Х. — Вы знаете причину? У Филдинга был крючковатый нос, длинный подбородок. Это та интровертированная физиогномика, которая связывает и концентрирует.
Н. — Но у сэра Вальтера не крючковатый нос, а тот, который обозначает доброту и изобретательность. У миссис Абингтон был курносый нос, которая была совершенством комической игривости и живости: крючковатый нос — мое отвращение.
СЕМНАДЦАТАЯ БЕСЕДА
Н. — Я иногда попадаю в переделки таким образом, противореча людям, прежде чем я хорошо обдумал предмет, и я часто удивляюсь, как я выбираюсь из них так хорошо, как я это делаю.

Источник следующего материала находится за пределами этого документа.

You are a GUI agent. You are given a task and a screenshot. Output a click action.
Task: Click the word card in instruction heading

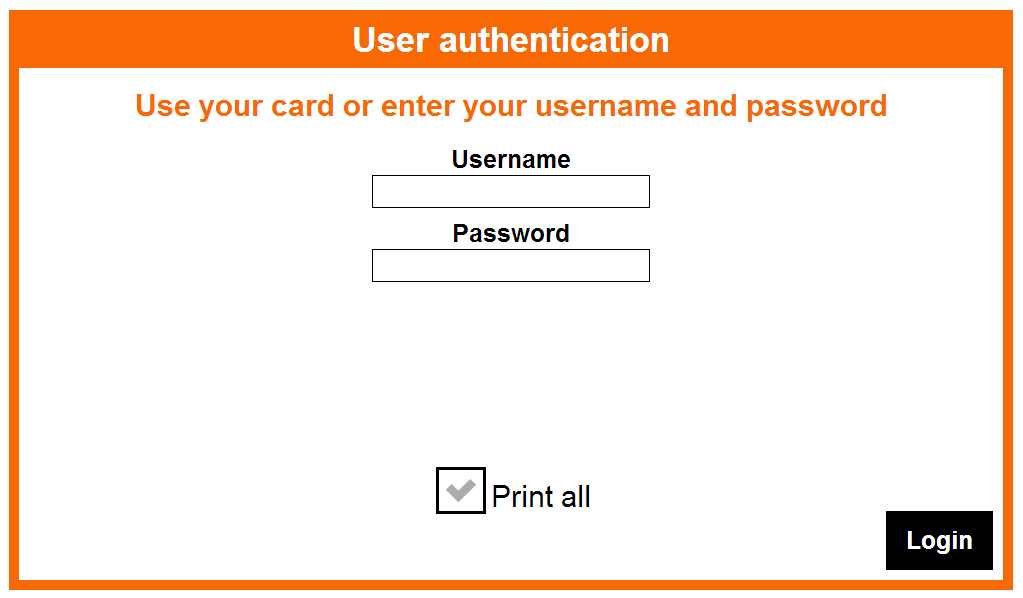click(303, 106)
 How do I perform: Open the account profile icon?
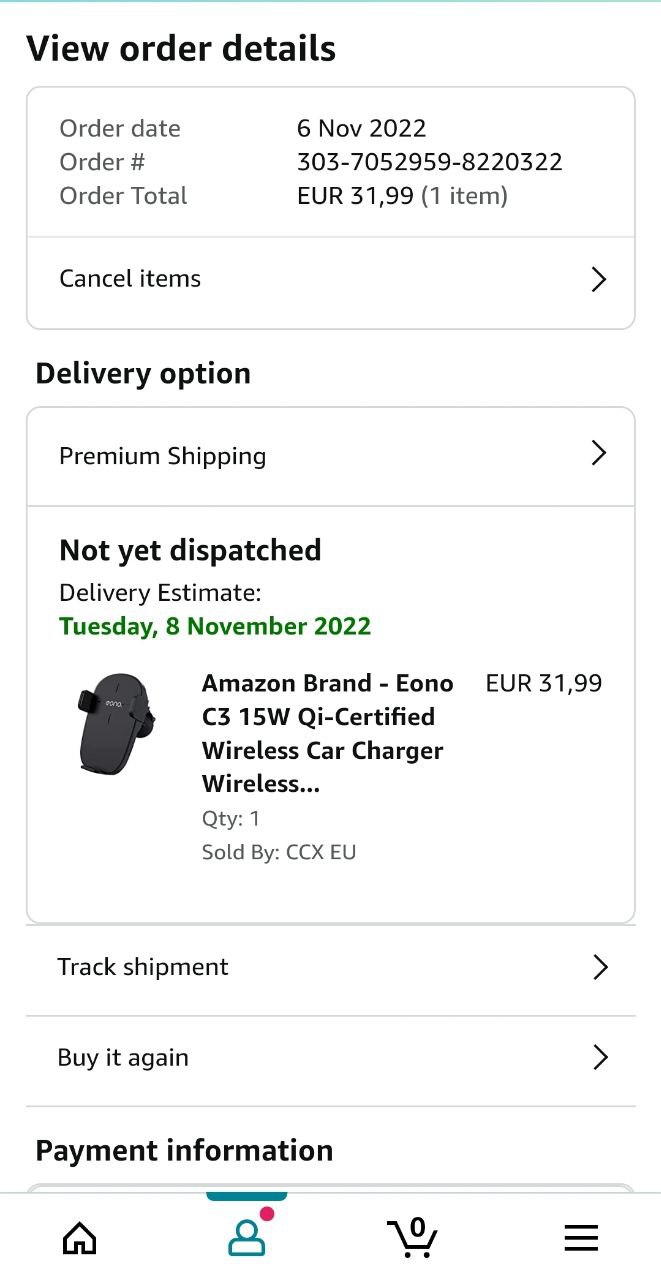[x=246, y=1238]
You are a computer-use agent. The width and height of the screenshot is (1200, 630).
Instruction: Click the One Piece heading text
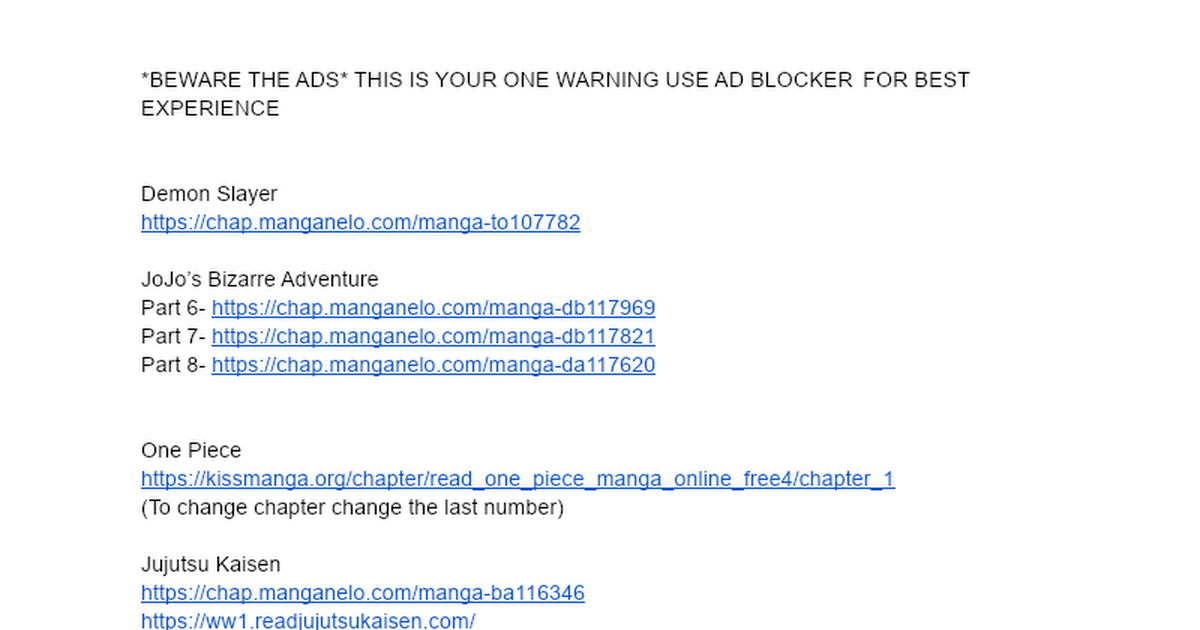click(x=191, y=451)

Я помню однажды встречу с сэром — —, который говорил о Мильтоне; и так как у меня естественное отвращение к хлыщу, я не согласился с тем, что он сказал, не будучи совсем подготовленным с какими-либо аргументами в поддержку моего мнения.
Х. — Но у вас было достаточно времени, чтобы подумать о них впоследствии.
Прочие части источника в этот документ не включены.